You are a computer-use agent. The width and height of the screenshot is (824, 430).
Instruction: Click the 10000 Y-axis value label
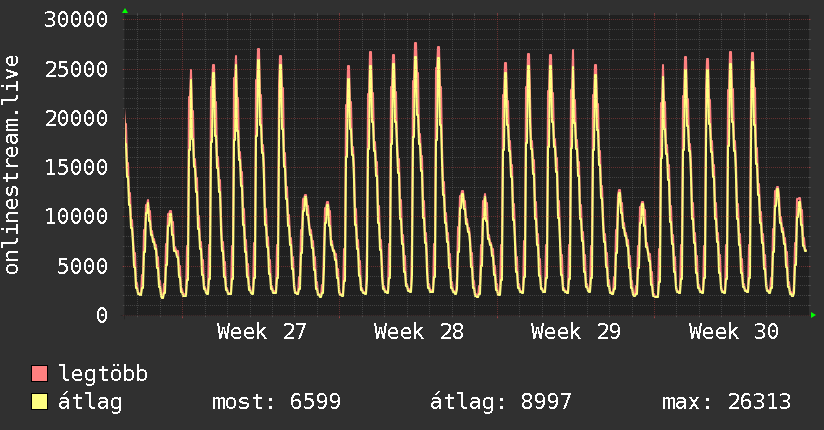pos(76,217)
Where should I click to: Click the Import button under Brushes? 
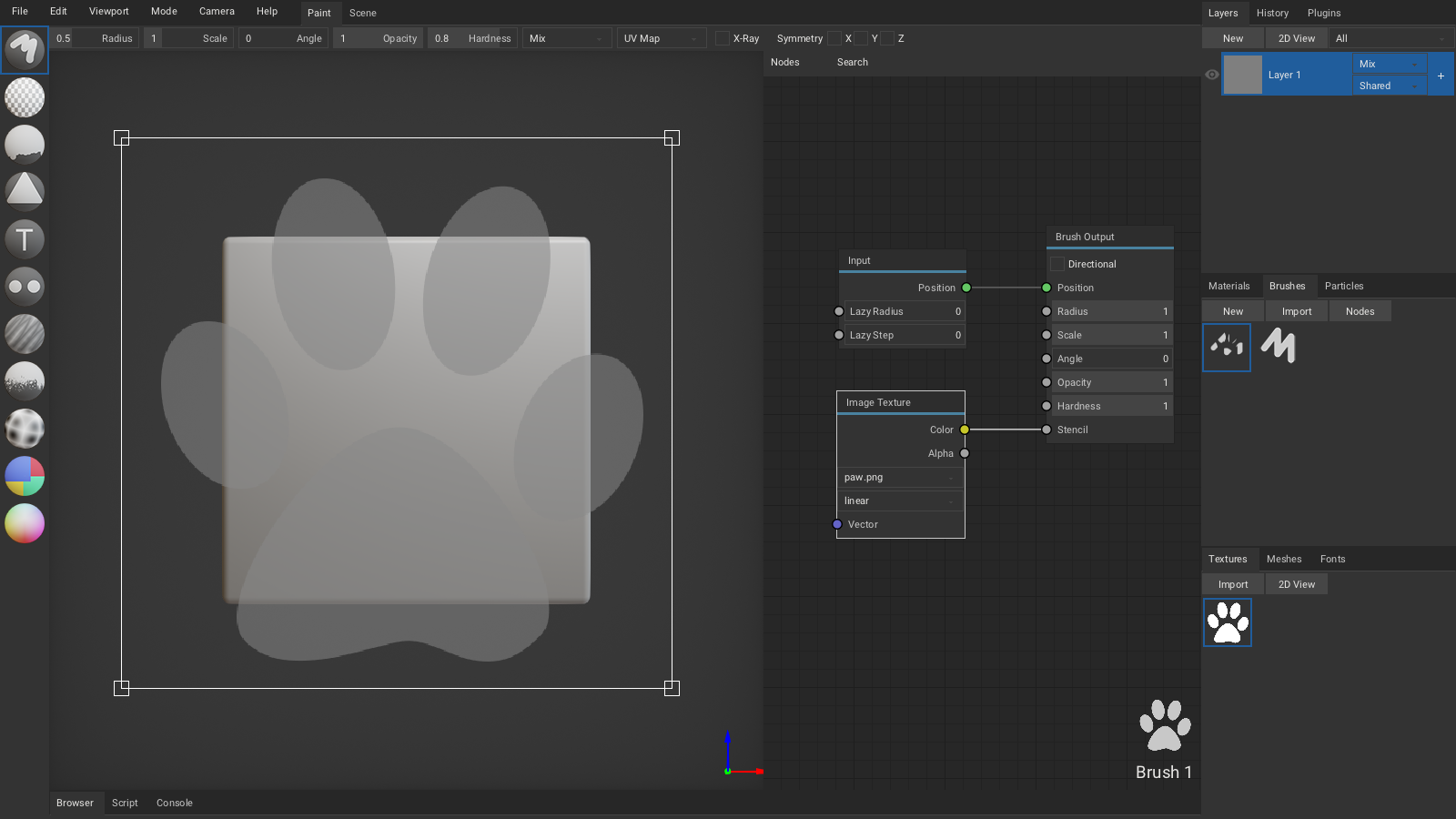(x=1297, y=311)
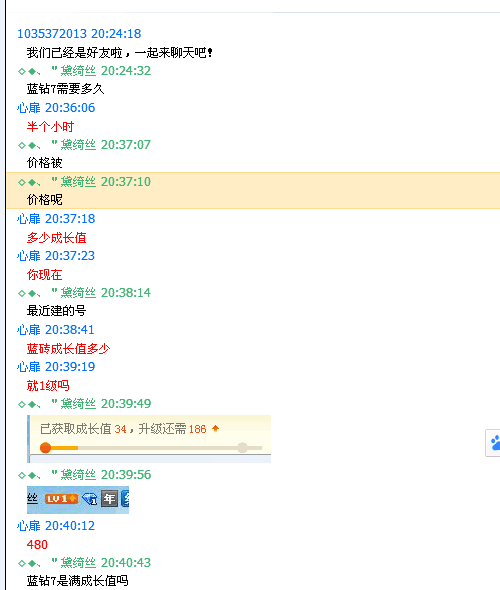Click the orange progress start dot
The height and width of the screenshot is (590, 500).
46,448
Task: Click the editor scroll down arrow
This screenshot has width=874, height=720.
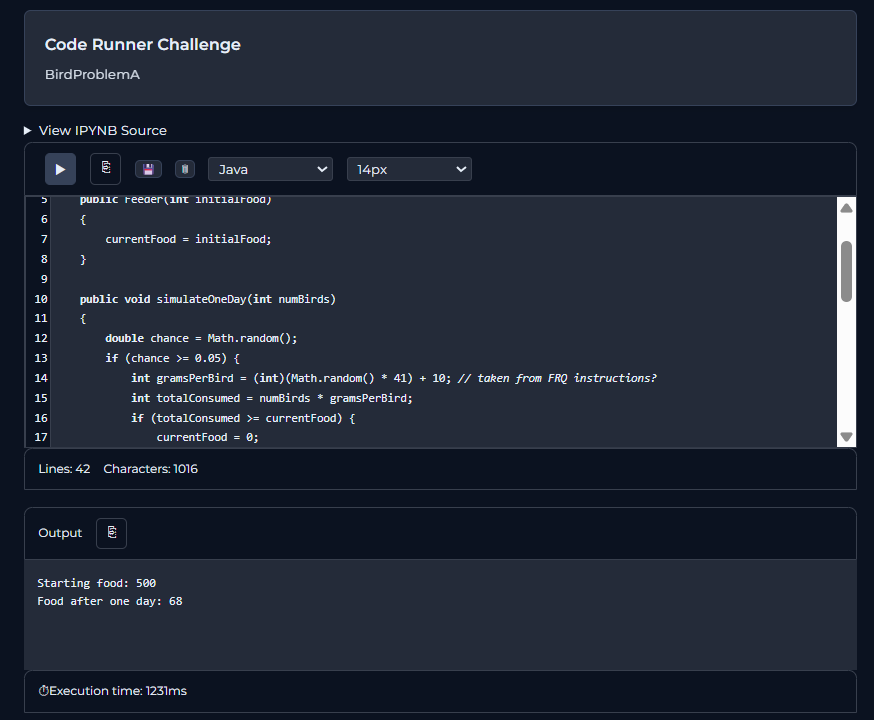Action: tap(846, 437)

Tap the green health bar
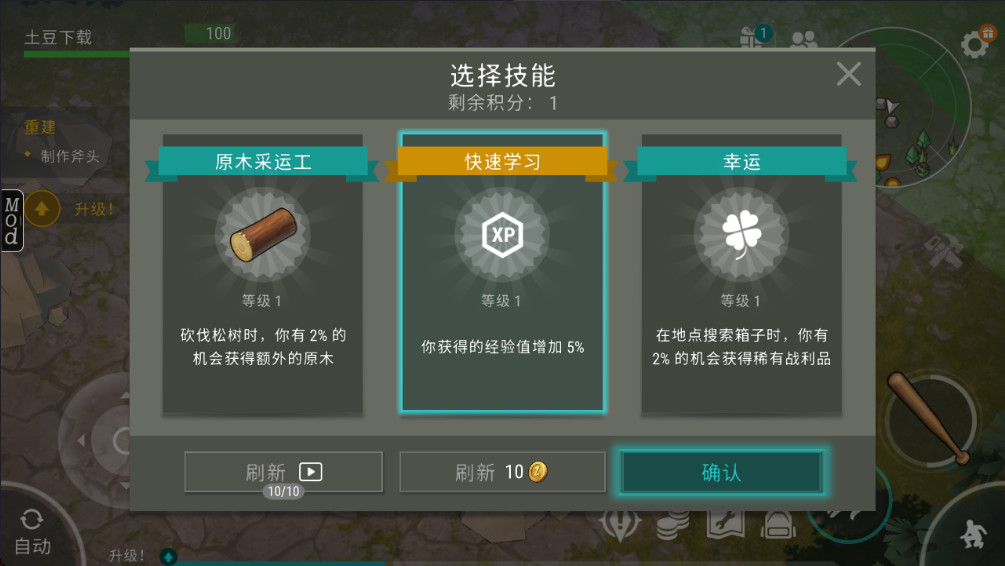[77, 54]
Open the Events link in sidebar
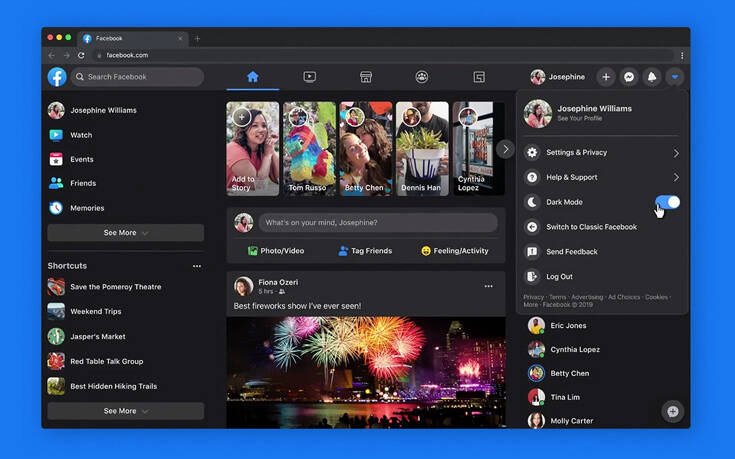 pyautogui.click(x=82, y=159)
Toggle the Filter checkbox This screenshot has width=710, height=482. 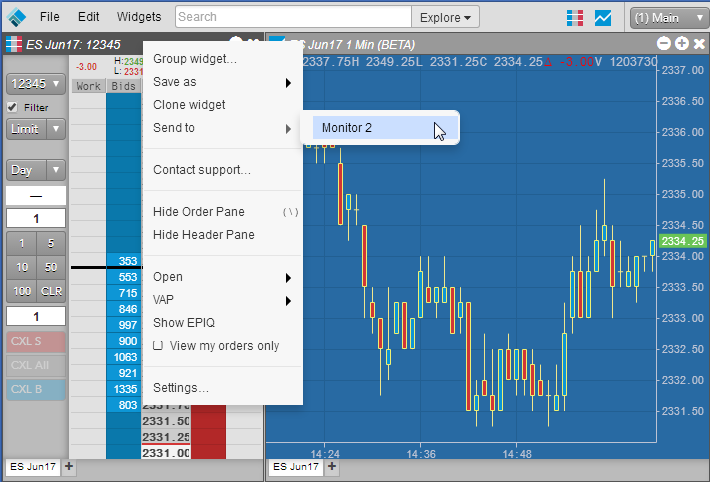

= = = = =

### TASK DESCRIPTION
Arrange the listing as a Markdown table with the columns "No." and "Line". Start with the line containing "Where should I", continue through the end of the listing, skip blank lines, and leave the pictures out.

### RESPONSE TO THIS EXERCISE
| No. | Line |
|---|---|
| 1 | Where should I click to: Click the Import button under Brushes?  |
| 2 | (x=1297, y=311) |
| 3 | Click the orange progress start dot |
| 4 | The height and width of the screenshot is (590, 500). |
| 5 | 46,448 |
| 6 | Task: Click the editor scroll down arrow |
| 7 | This screenshot has width=874, height=720. |
| 8 | Action: tap(846, 437) |
| 9 | Tap the green health bar |
| 10 | [77, 54] |
| 11 | Open the Events link in sidebar |
| 12 |  pyautogui.click(x=82, y=159) |
| 13 | Toggle the Filter checkbox This screenshot has width=710, height=482.  |